- [Job]
Format each line of the data below as one string in a JSON list, and leave out blank lines.

- [Provided data]
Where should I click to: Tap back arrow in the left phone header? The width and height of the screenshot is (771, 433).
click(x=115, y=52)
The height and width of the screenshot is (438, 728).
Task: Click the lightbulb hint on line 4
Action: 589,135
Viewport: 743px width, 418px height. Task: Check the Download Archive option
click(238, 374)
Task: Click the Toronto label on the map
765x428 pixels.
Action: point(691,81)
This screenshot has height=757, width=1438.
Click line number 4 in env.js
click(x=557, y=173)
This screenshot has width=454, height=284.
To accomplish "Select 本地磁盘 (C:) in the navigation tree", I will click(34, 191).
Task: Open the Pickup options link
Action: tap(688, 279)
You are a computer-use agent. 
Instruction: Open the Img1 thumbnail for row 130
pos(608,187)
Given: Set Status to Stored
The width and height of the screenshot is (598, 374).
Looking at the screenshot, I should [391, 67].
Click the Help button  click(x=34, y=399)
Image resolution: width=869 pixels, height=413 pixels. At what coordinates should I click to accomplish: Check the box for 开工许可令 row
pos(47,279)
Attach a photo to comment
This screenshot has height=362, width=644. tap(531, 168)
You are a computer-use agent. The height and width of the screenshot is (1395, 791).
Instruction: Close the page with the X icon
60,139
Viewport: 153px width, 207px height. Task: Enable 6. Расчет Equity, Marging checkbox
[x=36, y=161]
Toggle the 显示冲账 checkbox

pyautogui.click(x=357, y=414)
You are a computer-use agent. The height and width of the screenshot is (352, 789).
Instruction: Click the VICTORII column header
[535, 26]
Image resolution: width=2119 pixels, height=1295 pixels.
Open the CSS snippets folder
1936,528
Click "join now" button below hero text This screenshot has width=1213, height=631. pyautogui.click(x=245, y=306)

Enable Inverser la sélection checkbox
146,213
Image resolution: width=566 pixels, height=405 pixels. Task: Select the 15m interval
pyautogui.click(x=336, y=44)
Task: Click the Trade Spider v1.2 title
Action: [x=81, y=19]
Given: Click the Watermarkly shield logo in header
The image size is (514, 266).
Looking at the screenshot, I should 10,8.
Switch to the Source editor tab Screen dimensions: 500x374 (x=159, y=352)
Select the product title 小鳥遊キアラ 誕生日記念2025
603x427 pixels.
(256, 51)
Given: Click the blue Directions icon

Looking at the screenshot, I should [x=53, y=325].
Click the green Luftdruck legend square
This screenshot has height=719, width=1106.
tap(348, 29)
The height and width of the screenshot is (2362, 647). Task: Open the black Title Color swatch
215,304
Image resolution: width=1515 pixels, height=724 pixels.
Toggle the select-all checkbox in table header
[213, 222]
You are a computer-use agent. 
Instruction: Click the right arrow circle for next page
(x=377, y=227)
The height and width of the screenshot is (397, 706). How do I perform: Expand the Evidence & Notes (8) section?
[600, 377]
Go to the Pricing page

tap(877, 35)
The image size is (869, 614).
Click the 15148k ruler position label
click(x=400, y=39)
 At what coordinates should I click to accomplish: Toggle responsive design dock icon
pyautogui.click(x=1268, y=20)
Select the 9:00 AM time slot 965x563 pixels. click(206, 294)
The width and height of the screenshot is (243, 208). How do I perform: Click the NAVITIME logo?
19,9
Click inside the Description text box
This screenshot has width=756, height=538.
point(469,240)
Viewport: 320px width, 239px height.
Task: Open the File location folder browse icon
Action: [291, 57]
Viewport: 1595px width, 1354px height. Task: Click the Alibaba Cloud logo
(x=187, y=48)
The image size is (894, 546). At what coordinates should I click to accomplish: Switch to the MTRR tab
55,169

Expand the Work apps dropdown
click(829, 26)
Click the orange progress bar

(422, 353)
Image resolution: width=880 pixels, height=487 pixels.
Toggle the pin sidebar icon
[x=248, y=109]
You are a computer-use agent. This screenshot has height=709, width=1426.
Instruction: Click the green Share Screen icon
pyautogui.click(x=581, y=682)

- [Result]
[
  "Where should I click to: Tap back arrow in the left phone header? The width and height of the screenshot is (771, 433).",
  "click(x=115, y=52)",
  "The height and width of the screenshot is (438, 728).",
  "Task: Click the lightbulb hint on line 4",
  "Action: 589,135",
  "Viewport: 743px width, 418px height. Task: Check the Download Archive option",
  "click(238, 374)",
  "Task: Click the Toronto label on the map",
  "765x428 pixels.",
  "Action: point(691,81)",
  "This screenshot has height=757, width=1438.",
  "Click line number 4 in env.js",
  "click(x=557, y=173)",
  "This screenshot has width=454, height=284.",
  "To accomplish \"Select 本地磁盘 (C:) in the navigation tree\", I will click(34, 191).",
  "Task: Open the Pickup options link",
  "Action: tap(688, 279)",
  "You are a computer-use agent. ",
  "Instruction: Open the Img1 thumbnail for row 130",
  "pos(608,187)",
  "Given: Set Status to Stored",
  "The width and height of the screenshot is (598, 374).",
  "Looking at the screenshot, I should [391, 67].",
  "Click the Help button  click(x=34, y=399)",
  "Image resolution: width=869 pixels, height=413 pixels. At what coordinates should I click to accomplish: Check the box for 开工许可令 row",
  "pos(47,279)",
  "Attach a photo to comment",
  "This screenshot has height=362, width=644. tap(531, 168)",
  "You are a computer-use agent. The height and width of the screenshot is (1395, 791).",
  "Instruction: Close the page with the X icon",
  "60,139",
  "Viewport: 153px width, 207px height. Task: Enable 6. Расчет Equity, Marging checkbox",
  "[x=36, y=161]",
  "Toggle the 显示冲账 checkbox",
  "pyautogui.click(x=357, y=414)",
  "You are a computer-use agent. The height and width of the screenshot is (352, 789).",
  "Instruction: Click the VICTORII column header",
  "[535, 26]",
  "Image resolution: width=2119 pixels, height=1295 pixels.",
  "Open the CSS snippets folder",
  "1936,528",
  "Click \"join now\" button below hero text This screenshot has width=1213, height=631. pyautogui.click(x=245, y=306)",
  "Enable Inverser la sélection checkbox",
  "146,213",
  "Image resolution: width=566 pixels, height=405 pixels. Task: Select the 15m interval",
  "pyautogui.click(x=336, y=44)",
  "Task: Click the Trade Spider v1.2 title",
  "Action: [x=81, y=19]",
  "Given: Click the Watermarkly shield logo in header",
  "The image size is (514, 266).",
  "Looking at the screenshot, I should 10,8.",
  "Switch to the Source editor tab Screen dimensions: 500x374 (x=159, y=352)",
  "Select the product title 小鳥遊キアラ 誕生日記念2025",
  "603x427 pixels.",
  "(256, 51)",
  "Given: Click the blue Directions icon",
  "Looking at the screenshot, I should [x=53, y=325].",
  "Click the green Luftdruck legend square",
  "This screenshot has height=719, width=1106.",
  "tap(348, 29)",
  "The height and width of the screenshot is (2362, 647). Task: Open the black Title Color swatch",
  "215,304",
  "Image resolution: width=1515 pixels, height=724 pixels.",
  "Toggle the select-all checkbox in table header",
  "[213, 222]",
  "You are a computer-use agent. ",
  "Instruction: Click the right arrow circle for next page",
  "(x=377, y=227)",
  "The height and width of the screenshot is (397, 706). How do I perform: Expand the Evidence & Notes (8) section?",
  "[600, 377]",
  "Go to the Pricing page",
  "tap(877, 35)",
  "The image size is (869, 614).",
  "Click the 15148k ruler position label",
  "click(x=400, y=39)",
  " At what coordinates should I click to accomplish: Toggle responsive design dock icon",
  "pyautogui.click(x=1268, y=20)",
  "Select the 9:00 AM time slot 965x563 pixels. click(206, 294)",
  "The width and height of the screenshot is (243, 208). How do I perform: Click the NAVITIME logo?",
  "19,9",
  "Click inside the Description text box",
  "This screenshot has width=756, height=538.",
  "point(469,240)",
  "Viewport: 320px width, 239px height.",
  "Task: Open the File location folder browse icon",
  "Action: [291, 57]",
  "Viewport: 1595px width, 1354px height. Task: Click the Alibaba Cloud logo",
  "(x=187, y=48)",
  "The image size is (894, 546). At what coordinates should I click to accomplish: Switch to the MTRR tab",
  "55,169",
  "Expand the Work apps dropdown",
  "click(829, 26)",
  "Click the orange progress bar",
  "(422, 353)",
  "Image resolution: width=880 pixels, height=487 pixels.",
  "Toggle the pin sidebar icon",
  "[x=248, y=109]",
  "You are a computer-use agent. This screenshot has height=709, width=1426.",
  "Instruction: Click the green Share Screen icon",
  "pyautogui.click(x=581, y=682)"
]